What I built uses off-the-shelf tools and is very cheap. There is no costly training processes, no ongoing hosting costs and the AI costs were measured in pennies. All it really needs is a handful of questionnaires of a similar type, that you have answered in the past.

Concepts

The biggest problem is that all the different questionnaires ask the same questions - but in slightly different ways.
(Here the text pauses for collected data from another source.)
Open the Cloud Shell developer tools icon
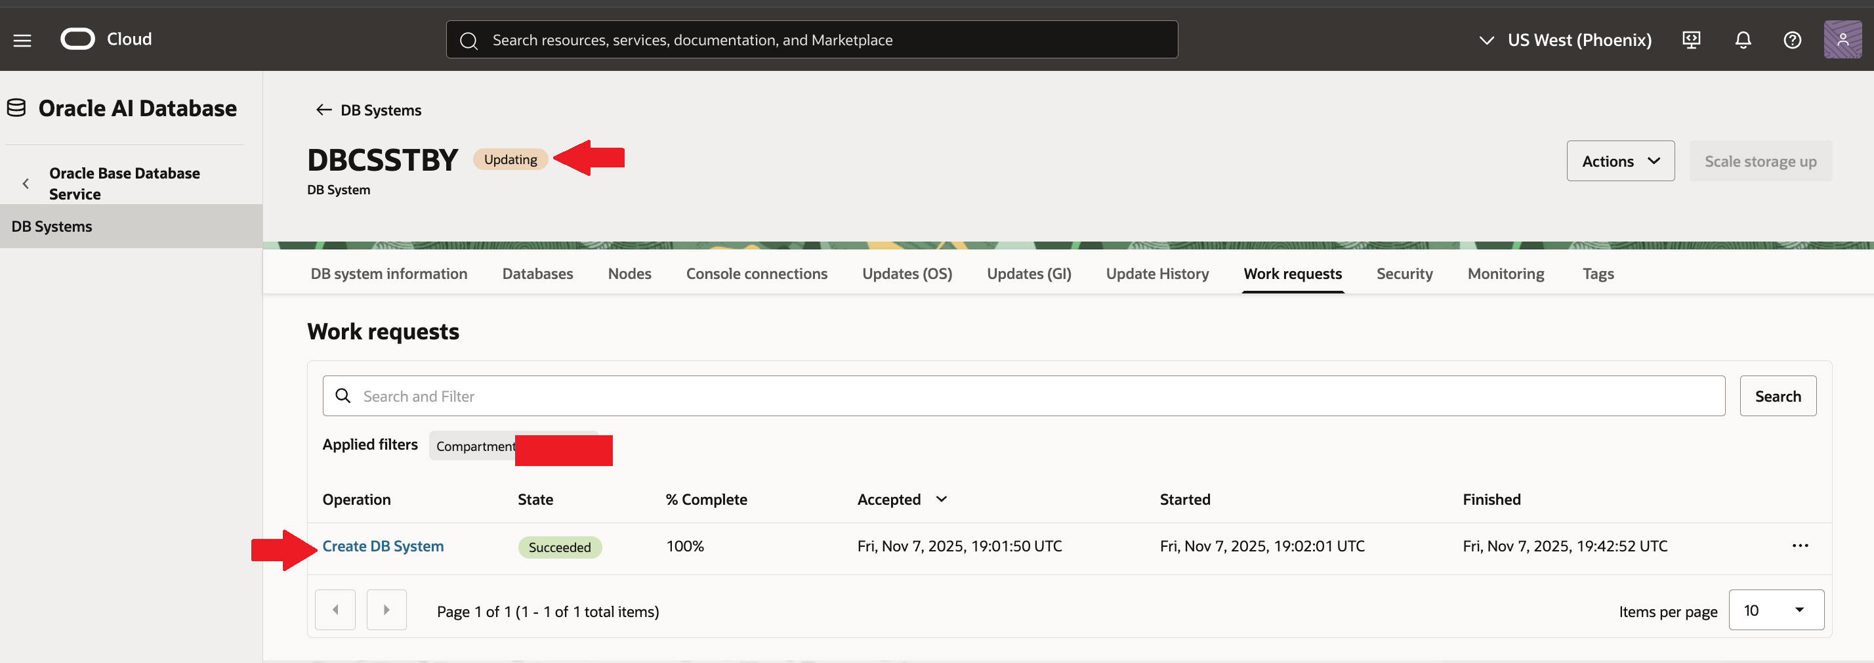This screenshot has width=1874, height=663. click(1691, 40)
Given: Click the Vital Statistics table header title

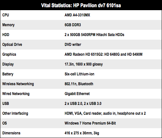Looking at the screenshot, I should (x=81, y=5).
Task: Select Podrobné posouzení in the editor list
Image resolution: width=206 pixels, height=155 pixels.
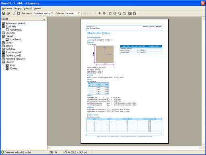Action: [x=15, y=59]
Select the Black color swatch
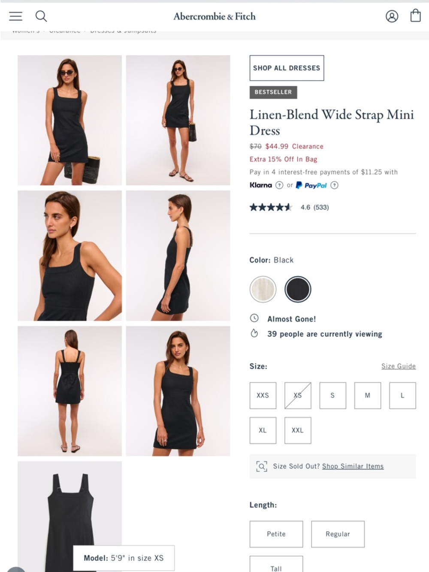 pos(298,289)
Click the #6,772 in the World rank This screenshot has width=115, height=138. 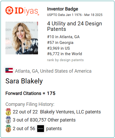point(65,54)
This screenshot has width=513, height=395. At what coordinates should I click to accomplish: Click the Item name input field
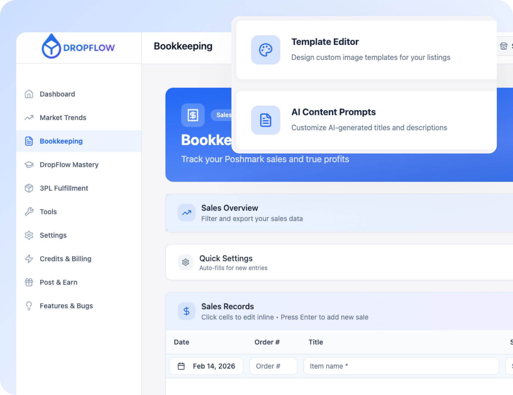[x=401, y=366]
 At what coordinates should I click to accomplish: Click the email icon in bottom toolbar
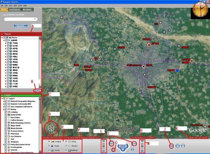(x=183, y=146)
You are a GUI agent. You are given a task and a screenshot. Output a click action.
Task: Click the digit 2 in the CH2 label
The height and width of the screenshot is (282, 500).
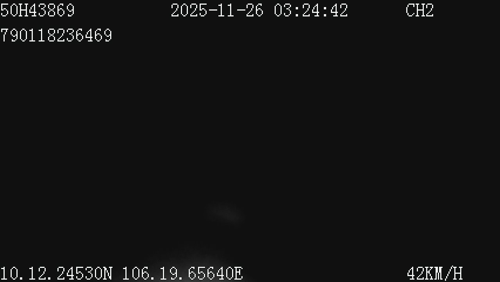click(430, 11)
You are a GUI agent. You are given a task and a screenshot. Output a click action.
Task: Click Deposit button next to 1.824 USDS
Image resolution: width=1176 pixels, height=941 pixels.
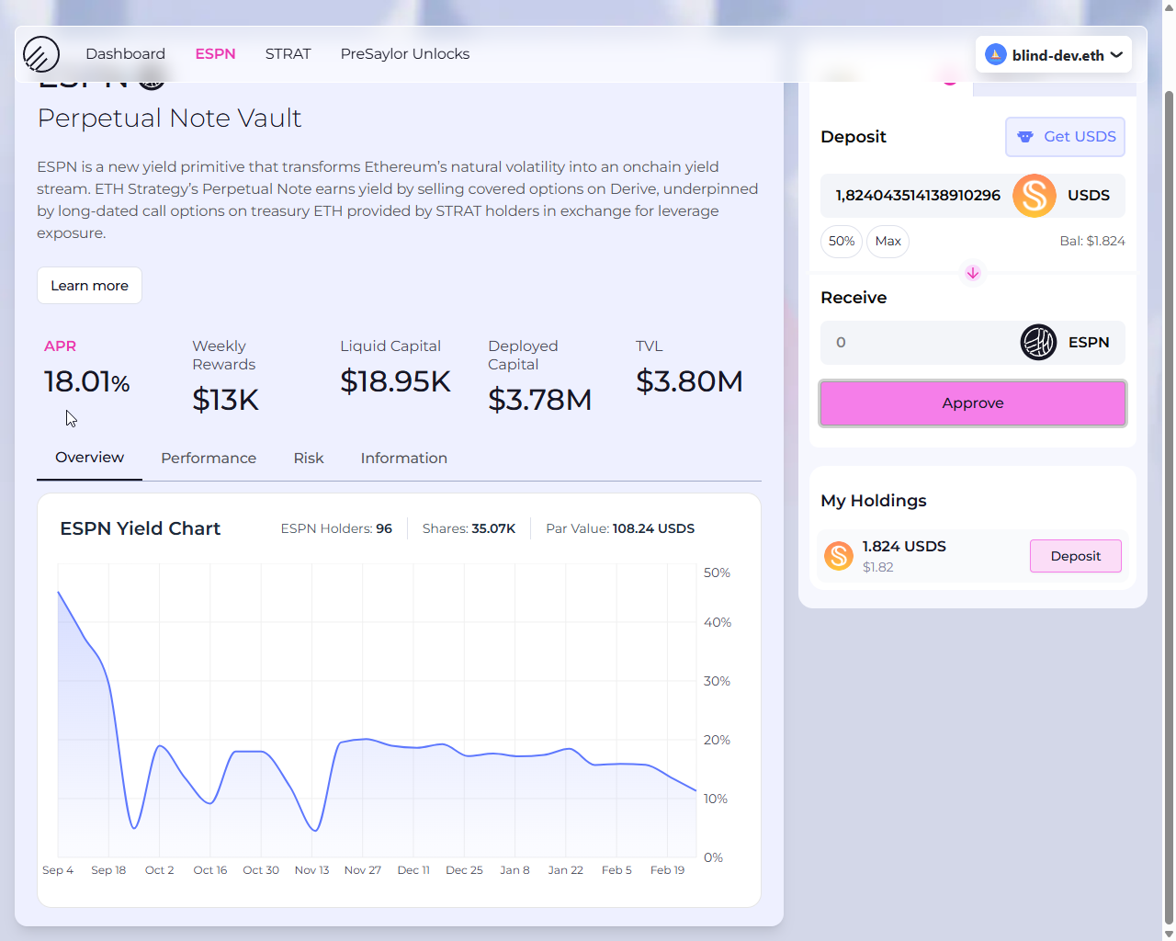[1075, 556]
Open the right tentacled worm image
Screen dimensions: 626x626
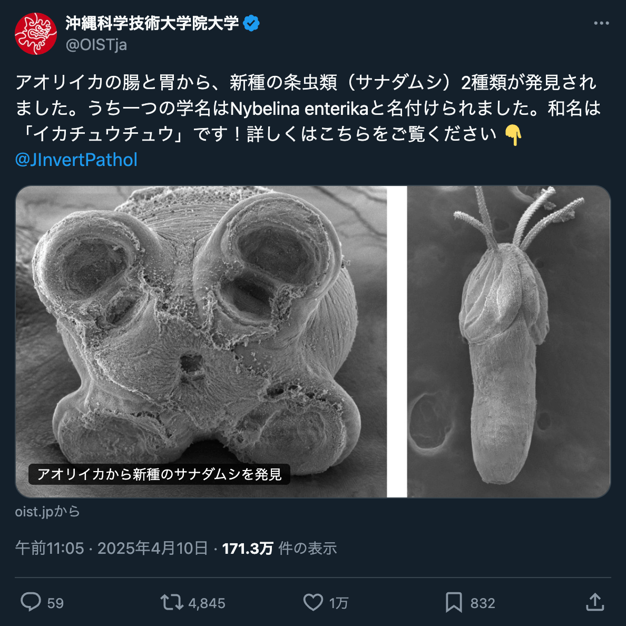click(x=508, y=342)
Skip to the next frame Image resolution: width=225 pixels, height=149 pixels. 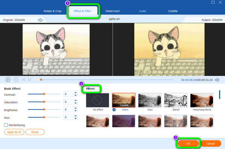click(x=30, y=79)
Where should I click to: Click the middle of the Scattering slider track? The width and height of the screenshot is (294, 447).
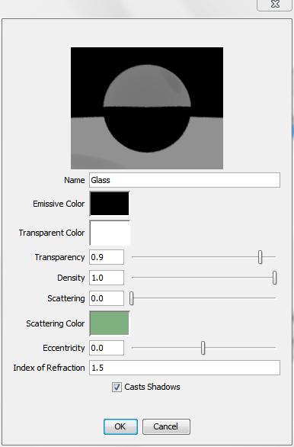[203, 298]
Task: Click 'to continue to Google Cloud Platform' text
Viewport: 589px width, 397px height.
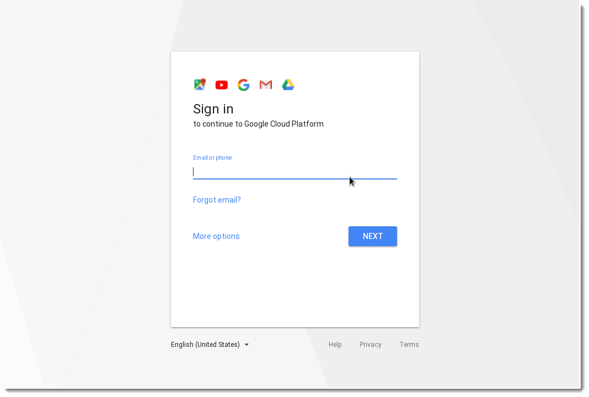Action: pos(259,124)
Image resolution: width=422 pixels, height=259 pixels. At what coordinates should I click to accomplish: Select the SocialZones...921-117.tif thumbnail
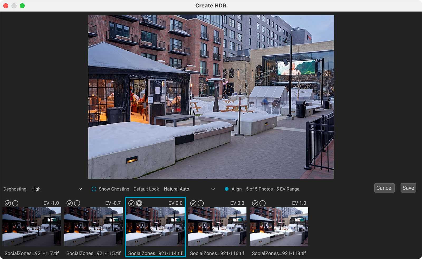point(32,227)
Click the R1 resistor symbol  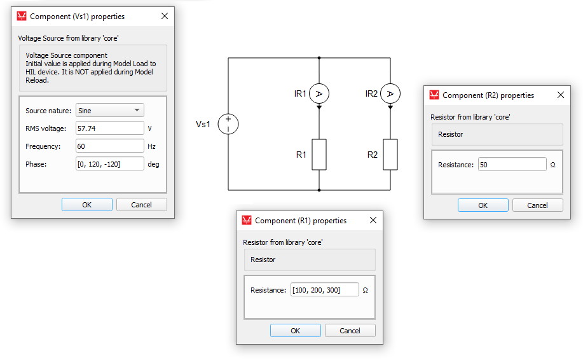pos(319,155)
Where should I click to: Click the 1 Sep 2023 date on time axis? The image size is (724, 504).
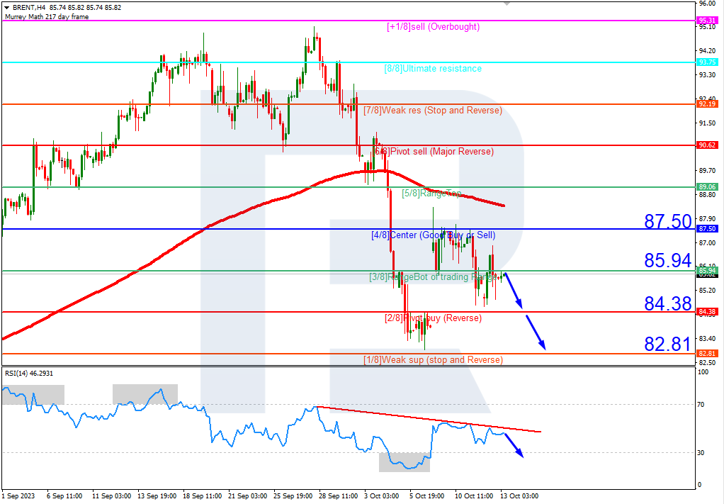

A general LLM, such as Chat GPT, doesn't know anything about your business or your systems so it cannot help you to answer questionnaires, on its own. But, if we can find similar questions and answers from the past, we can give those to the AI and - essentially - say "given these previous answers, please try to answer this new question for me". There is a bit more to it, but that is essentially it.

Embeddings

The first step, therefore, is to be able to find similar questions from the past. There is an AI tool called "Embeddings" that we can use to search through the previous questions based on their so-called "semantic meaning". This means we can find questions that have a similar meaning, even if they are written using completely different words.

If you were building a system to handle tens of thousands of past questions and answers, you would use a tool such as Azure AI Search for this - but for this purpose we can literally just use a spreadsheet on our local computer.

The preparation steps are the following:

Combine all your previous questions and answers into a single spreadsheet.
Use a bit of code and an AI to calculate a so-called "embedding vector" and store this in the spreadsheet.

Answering new questions

The second part is processing a new questionnaire. It consists of the following steps:

Use a bit of code to read all the questions from the new questionnaire
For each question, do the following;

1. Find similar questions from the past

2. Give those question/answers to ChatGPT (or another LLM) and ask it to answer the new question

Save the proposed questions and answers back to a spreadsheet
Review and edit the answers and send the completed questionnaire back

Ideally, you should then save the new questions and answers back into the "past answers" spreadsheet so you are ready for the next one.

Summary

Just before I get into showing the code, let me summarise this.

This is just an example of how the latest generation of AI is surprisingly cheap and easy to apply to real-world business problems. We are still in that stage where we are all trying to figure this out and I think we are all getting fed up with gimmicks like "let AI write your emails for you" kind of stuff. The real world requires a bit more nuance and more context than one-size-fits-all solutions.

At the same time, to really get the value of these tools, you need to embed them in your business processes. NewOrbit are experts at building systems that help business run more efficiently and we are helping several of our clients to embed AI into those systems.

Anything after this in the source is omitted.